Set problem ::
Give the lines of the listing as a JSON list of strings, one string per line and no blank lines, starting with the line that contains "The image size is (482, 393)." and going on through the last line of the listing.

Dataset content ::

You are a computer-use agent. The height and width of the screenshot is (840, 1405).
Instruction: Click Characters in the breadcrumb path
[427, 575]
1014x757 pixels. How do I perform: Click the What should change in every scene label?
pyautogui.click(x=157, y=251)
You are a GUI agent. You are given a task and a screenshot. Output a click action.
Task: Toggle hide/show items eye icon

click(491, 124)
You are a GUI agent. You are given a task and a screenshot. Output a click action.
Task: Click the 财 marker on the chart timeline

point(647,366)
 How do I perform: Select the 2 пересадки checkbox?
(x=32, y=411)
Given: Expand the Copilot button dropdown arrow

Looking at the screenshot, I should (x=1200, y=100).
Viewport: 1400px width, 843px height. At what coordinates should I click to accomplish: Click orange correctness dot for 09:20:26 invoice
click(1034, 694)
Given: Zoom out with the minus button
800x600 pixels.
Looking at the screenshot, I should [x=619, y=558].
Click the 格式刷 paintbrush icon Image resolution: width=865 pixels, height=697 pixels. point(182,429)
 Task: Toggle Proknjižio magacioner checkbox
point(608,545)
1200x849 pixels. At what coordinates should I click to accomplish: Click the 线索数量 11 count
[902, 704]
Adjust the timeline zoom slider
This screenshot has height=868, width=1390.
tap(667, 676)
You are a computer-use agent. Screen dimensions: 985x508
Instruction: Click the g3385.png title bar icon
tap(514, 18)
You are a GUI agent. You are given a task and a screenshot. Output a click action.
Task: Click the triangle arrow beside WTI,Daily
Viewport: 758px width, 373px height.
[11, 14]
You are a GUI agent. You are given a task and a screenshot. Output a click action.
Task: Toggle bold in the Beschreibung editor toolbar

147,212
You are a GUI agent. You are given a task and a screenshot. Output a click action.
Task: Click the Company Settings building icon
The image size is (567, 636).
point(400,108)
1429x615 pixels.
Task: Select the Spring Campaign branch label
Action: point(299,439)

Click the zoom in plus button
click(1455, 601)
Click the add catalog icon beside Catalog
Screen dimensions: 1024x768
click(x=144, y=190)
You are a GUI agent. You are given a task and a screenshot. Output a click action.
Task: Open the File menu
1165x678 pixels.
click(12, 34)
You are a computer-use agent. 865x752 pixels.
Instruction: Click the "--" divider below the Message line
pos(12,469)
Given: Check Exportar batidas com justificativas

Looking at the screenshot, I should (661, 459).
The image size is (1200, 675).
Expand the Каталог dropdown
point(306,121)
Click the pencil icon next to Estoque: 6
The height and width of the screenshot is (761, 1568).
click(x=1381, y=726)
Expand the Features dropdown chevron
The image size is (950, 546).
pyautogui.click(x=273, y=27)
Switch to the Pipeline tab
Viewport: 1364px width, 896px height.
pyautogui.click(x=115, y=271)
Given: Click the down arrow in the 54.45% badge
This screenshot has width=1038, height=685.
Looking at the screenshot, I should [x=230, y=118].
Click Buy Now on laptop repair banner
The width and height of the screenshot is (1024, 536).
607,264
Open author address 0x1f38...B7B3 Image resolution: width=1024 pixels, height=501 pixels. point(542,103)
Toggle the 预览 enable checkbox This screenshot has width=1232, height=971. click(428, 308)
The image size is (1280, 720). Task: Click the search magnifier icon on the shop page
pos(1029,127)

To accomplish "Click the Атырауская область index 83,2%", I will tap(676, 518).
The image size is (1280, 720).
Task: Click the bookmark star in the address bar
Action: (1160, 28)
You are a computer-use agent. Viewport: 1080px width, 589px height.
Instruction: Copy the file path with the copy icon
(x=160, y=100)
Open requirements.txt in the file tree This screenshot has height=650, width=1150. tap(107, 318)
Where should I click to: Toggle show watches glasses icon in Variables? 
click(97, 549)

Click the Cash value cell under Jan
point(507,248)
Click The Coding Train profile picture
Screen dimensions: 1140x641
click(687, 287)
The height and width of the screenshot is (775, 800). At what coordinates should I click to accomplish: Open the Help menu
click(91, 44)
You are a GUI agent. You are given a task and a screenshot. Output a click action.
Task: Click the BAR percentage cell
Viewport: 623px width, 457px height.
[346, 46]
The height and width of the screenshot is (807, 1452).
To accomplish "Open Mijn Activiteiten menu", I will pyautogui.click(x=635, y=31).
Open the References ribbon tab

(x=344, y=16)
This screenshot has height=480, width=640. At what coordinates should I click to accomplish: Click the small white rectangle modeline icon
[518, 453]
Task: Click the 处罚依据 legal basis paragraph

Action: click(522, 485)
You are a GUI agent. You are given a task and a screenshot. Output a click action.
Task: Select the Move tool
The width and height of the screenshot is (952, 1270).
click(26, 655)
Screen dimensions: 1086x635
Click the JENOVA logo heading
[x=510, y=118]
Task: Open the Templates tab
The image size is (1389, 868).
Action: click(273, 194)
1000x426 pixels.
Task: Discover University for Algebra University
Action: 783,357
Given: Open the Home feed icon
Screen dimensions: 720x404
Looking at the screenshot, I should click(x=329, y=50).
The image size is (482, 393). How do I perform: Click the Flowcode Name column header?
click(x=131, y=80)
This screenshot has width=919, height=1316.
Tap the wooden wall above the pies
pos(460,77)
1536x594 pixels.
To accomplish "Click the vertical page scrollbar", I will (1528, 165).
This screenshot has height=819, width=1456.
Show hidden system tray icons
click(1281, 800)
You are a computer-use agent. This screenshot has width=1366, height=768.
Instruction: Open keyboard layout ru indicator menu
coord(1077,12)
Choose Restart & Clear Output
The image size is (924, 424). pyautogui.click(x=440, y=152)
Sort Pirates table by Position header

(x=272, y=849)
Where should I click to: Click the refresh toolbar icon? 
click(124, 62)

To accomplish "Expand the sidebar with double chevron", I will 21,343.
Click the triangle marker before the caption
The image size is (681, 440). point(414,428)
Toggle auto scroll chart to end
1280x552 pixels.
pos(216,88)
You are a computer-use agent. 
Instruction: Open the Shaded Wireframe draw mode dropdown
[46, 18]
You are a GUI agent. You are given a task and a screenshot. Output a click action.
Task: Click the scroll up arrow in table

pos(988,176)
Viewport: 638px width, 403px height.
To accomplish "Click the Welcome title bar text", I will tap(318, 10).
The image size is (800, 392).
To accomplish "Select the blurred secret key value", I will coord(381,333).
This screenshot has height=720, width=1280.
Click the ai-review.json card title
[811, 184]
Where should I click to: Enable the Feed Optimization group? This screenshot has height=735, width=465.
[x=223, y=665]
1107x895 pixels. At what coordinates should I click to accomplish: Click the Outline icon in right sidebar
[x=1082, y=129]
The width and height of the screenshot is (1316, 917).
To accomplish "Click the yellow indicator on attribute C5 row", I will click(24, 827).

Result of the task ::
[
  "The image size is (482, 393). How do I perform: Click the Flowcode Name column header?",
  "click(x=131, y=80)",
  "This screenshot has width=919, height=1316.",
  "Tap the wooden wall above the pies",
  "pos(460,77)",
  "1536x594 pixels.",
  "To accomplish \"Click the vertical page scrollbar\", I will (1528, 165).",
  "This screenshot has height=819, width=1456.",
  "Show hidden system tray icons",
  "click(1281, 800)",
  "You are a computer-use agent. This screenshot has width=1366, height=768.",
  "Instruction: Open keyboard layout ru indicator menu",
  "coord(1077,12)",
  "Choose Restart & Clear Output",
  "The image size is (924, 424). pyautogui.click(x=440, y=152)",
  "Sort Pirates table by Position header",
  "(x=272, y=849)",
  "Where should I click to: Click the refresh toolbar icon? ",
  "click(124, 62)",
  "To accomplish \"Expand the sidebar with double chevron\", I will 21,343.",
  "Click the triangle marker before the caption",
  "The image size is (681, 440). point(414,428)",
  "Toggle auto scroll chart to end",
  "1280x552 pixels.",
  "pos(216,88)",
  "You are a computer-use agent. ",
  "Instruction: Open the Shaded Wireframe draw mode dropdown",
  "[46, 18]",
  "You are a GUI agent. You are given a task and a screenshot. Output a click action.",
  "Task: Click the scroll up arrow in table",
  "pos(988,176)",
  "Viewport: 638px width, 403px height.",
  "To accomplish \"Click the Welcome title bar text\", I will tap(318, 10).",
  "The image size is (800, 392).",
  "To accomplish \"Select the blurred secret key value\", I will coord(381,333).",
  "This screenshot has height=720, width=1280.",
  "Click the ai-review.json card title",
  "[811, 184]",
  "Where should I click to: Enable the Feed Optimization group? This screenshot has height=735, width=465.",
  "[x=223, y=665]",
  "1107x895 pixels. At what coordinates should I click to accomplish: Click the Outline icon in right sidebar",
  "[x=1082, y=129]",
  "The width and height of the screenshot is (1316, 917).",
  "To accomplish \"Click the yellow indicator on attribute C5 row\", I will click(24, 827)."
]